===== Texte

Lombard le barbare
La presse "traditionnelle" – papier,
audio-visuelle – est bien gentille avec Didier Lombard. On y relate platement
sa mise en examen, on évoque sobrement le rapport de l’inspection du travail
qui "met en cause la politique de gestion du personnel" sans
détailler son contenu, et on s’étale sur sa ligne de défense.
À la lire, notre pauvre ex-PDG de France Telecom n’est pas
un mauvais bougre : il voulait juste "sauver l’entreprise et ses
emplois", une entreprise plombée par son irruption soudaine dans le monde
sauvage de la concurrence (c’est vrai que personne ne l’y avait préparée au
cours des dix années précédentes…), aggravée par "des règles […]
particulièrement défavorables que les pouvoirs publics [lui] ont imposées[1]".
On en pleurerait presque.
Passons rapidement sur l’expression "sauver des
emplois" s’agissant d’un plan qui visait à en supprimer 22 000 – on est
habitués depuis longtemps maintenant au "dictionnaire novlangue" des
malfaisants qui nous gouvernent – et venons-en au cœur du sujet : Didier
Lombard est-il oui ou non responsable des nombreux suicides de salariés
intervenus dans son entreprise en 2008 et 2009 ?
À cet égard, faire l’impasse sur le détail des attendus du
rapport de l’inspection du travail est au minimum indigent, de la part du
journaliste, voire carrément tendancieux. Qui, dans le grand public, y compris
parmi les personnels concernés, sait réellement ce qui a été fait dans le cadre
du "Plan Next" mis en place par Didier Lombard et son équipe, et plus
précisément du plan "ACT", son volet "RH" ? Qui se
souvient que 4 000 cadres et agents de maîtrise ont été sélectionnés pour
suivre un "stage de management" dont l’esprit relève de véritables
méthodes de tueurs ?
Quand une diapo de l’une des présentations du stage, intitulée
"le positionnement du salarié et les phases du deuil" précise que
celui-ci passera par six étapes (l’annonce de la mutation, le refus de
comprendre, la résistance, la décompression, la résignation, l’intégration),
que l’étape "décompression" est sous-titrée "Tristesse, absence
de ressort, désespoir, dépression", peut-on croire ces quatre mille
"managers", affirmant qu’ils n’ont "pas imaginé" que
"certains allaient craquer", et les absoudre, eux, leurs formateurs,
leurs donneurs d’ordres, au nom des contraintes du sacro-saint marché, comme si
rien ne s’était passé ?
Suis-je passible du désormais célèbre "point
Godwin" si je me hasarde, d’aventure, à rappeler que voici un peu plus de
soixante-cinq ans, certains se défendirent en affirmant, au choix, qu’ils
"ne savaient pas" ou qu’ils n’avaient fait "qu’obéir aux
ordres" ?

==========
===== Données enregistrées

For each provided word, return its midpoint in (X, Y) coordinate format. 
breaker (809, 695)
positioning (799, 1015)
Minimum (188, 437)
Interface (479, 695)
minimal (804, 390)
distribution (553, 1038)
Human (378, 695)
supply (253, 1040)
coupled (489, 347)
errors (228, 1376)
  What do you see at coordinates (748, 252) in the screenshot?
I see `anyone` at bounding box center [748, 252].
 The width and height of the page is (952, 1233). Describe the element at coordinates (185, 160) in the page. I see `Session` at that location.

==========

- [À compléter]:
1) Transcrivez toutes les lignes des données enregistrées en un tableau Markdown à deux colonnes, « n° » et « Ligne ». Omettez les lignes vides.
2) Poursuivez, s'il vous plaît, le texte sur Didier Lombard après sa dernière phrase.

- [Réponses rédigées]:
1)
| n° | Ligne |
|---|---|
| 1 | For each provided word, return its midpoint in (X, Y) coordinate format.  |
| 2 | breaker (809, 695) |
| 3 | positioning (799, 1015) |
| 4 | Minimum (188, 437) |
| 5 | Interface (479, 695) |
| 6 | minimal (804, 390) |
| 7 | distribution (553, 1038) |
| 8 | Human (378, 695) |
| 9 | supply (253, 1040) |
| 10 | coupled (489, 347) |
| 11 | errors (228, 1376) |
| 12 |   What do you see at coordinates (748, 252) in the screenshot? |
| 13 | I see `anyone` at bounding box center [748, 252]. |
| 14 |  The width and height of the page is (952, 1233). Describe the element at coordinates (185, 160) in the page. I see `Session` at that location. |

2)
Comme les sujets de l’expérience de Milgram, ces
quatre-mille-là se sont laissé aller à "jouer à Dieu" sous la
couverture de leurs prescripteurs. Parmi ceux qui ont causé des morts, ceux qui
ont une conscience devront finir leur vie avec ce poids. Ceux qui n’en ont pas
devraient au minimum comparaître aux côtés de Didier Lombard, même si je sais
qu’aucun syndicat n’ira porter plainte contre eux.
On lit ici et là, sous la plume d’internautes anonymes
salariés du privé que ce qu’ont subi les France Telecom est peu de choses en
comparaison de ce que vivent au quotidien les employés d’autres secteurs. C’est hélas probablement vrai. Pourtant, au risque d’être gravement "politiquement
incorrect", j’aimerais qu’on s’interroge sur les motivations qui ont
poussé, à une époque de plein emploi, certains individus à choisir de s’engager
dans un secteur "surprotecteur", au détriment de l’intérêt du
travail, au risque de subir une hiérarchie pesante, castratrice, sclérosée,
adepte de la non-décision et du "parapluie". La vérité, que personne
n’ose proférer tout haut, c’est sans doute qu’une grande partie de ces gens
n’avaient pas suffisamment confiance en eux-mêmes, en leurs capacités de travail et d'adaptation, en l’avenir,
pour affronter bille en tête le monde du "vrai travail".
C’est cette population, plus fragile que les autres, et
trahie, au surplus, puisque clairement ce n’est pas "pour cela qu’ils
avaient signé" à l’occasion de leur embauche, que Lombard et ses complices
ont malmenée sans scrupule, tirant carrément sur l’ambulance.
Vous ne pouvez pas, Monsieur Lombard, prétendre que vous n’y
êtes pour rien et que vous ne saviez pas. Vous saviez[2].
Vous saviez et vous en avez décidé sciemment, faisant fi des probables
"victimes collatérales" de votre plan et de vos méthodes.
Ce n’est pas de harcèlement moral ni de mise en danger de la
vie d’autrui que vous devriez être accusé aujourd’hui. C’est de meurtre avec
préméditation.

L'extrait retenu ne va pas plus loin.